The logger can also be used as a rough way to estimate fuel consumption for appliances in which a motor is on only during times when the appliance is using fuel -- for example, a forced air furnace.   Some examples below.

An Example: Using the motor monitor to estimate water heater standby losses

My propane water heater uses a power vent fan to push combustion products up the flue.  This fan is basically only on when the burner is on, so monitoring the motor on time for the power vent gives a good indication of the burner on time.

The plot below shows the on time for the power vent fan (and roughly the burner) for our propane gas water heater during the night when no hot water demands are being made.



The logger provides the on time for the power vent motor on the water heater.  This power vent turns on just before the burner comes on, and remains on for a few seconds after the burner goes off.
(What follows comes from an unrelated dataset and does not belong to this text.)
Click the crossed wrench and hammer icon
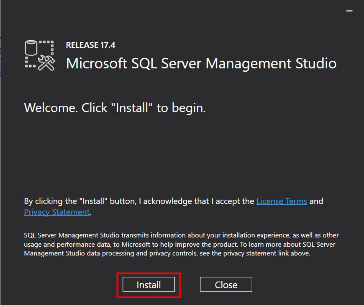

During the middle of the night, the plot indicates that the burner comes on about every 1.25 hours for about 5.1 minutes.  This is just to offset the heat losses from the tank and keep the water up to temperature.


The label on the heater states that the burner uses 40,000 BTU/hr when on.


To estimate the amount of propane used to just keep the tank water warm:

The power vent motor comes on for about 5.1 minutes every 1.25 hours.

So, the burner on time is 4.1 minutes per hour. 

The total burner on time for standby losses for a year would be about (4.1 min/hr)(1 hr/60min)(24 Hr/day)(365 day/yr) = 598 hr/yr


The propane  use per year is  (598 hr/year)(40000 BTU/hr)(1 gal/92000 BTU) = 260 gal per year.


So, about 260 gallons per year of propane are used just to offset standby heat losses on our propane gas water heater.  This rather staggering number lead to an investigation of our very wasteful hot water recirculation system.  this recirculation system results in a waste of nearly 200 gallons or propane a year -- details here ... 

When you actually measure things you always learn something useful, and often learn something surprising!



The motor monitor (small white box) taped to the water heater power vent motor.


Estimating Furnace Fuel Consumption

You can also use it as a rough way to estimate (for example) furnace fuel consumption by logging the furnace fan on time:

  1. Log the on time of the furnace fan motor with the logger.  Correct these per the note below.
  2. Multiple the furnace BTU input rating per hour by the corrected fan on time to get the total BTU uses over the logged interval.

To correct the furnace fan motor on time to the burner on time:

You want the actual burner on time, which is a little different than the fan motor on time.

When the furnace starts, the burner runs for a little while to heat up the heat exchanger before the fan comes on.  Note the time lag from the time the burner comes on until the fan comes on, and add this time to each of the fan on times. 

When the burner shuts down, the fan runs for a while to remove the heat remaining in the heat exchanger.  Note the time lag from burner shut down to fan shut down, and subtract this from the fan on times.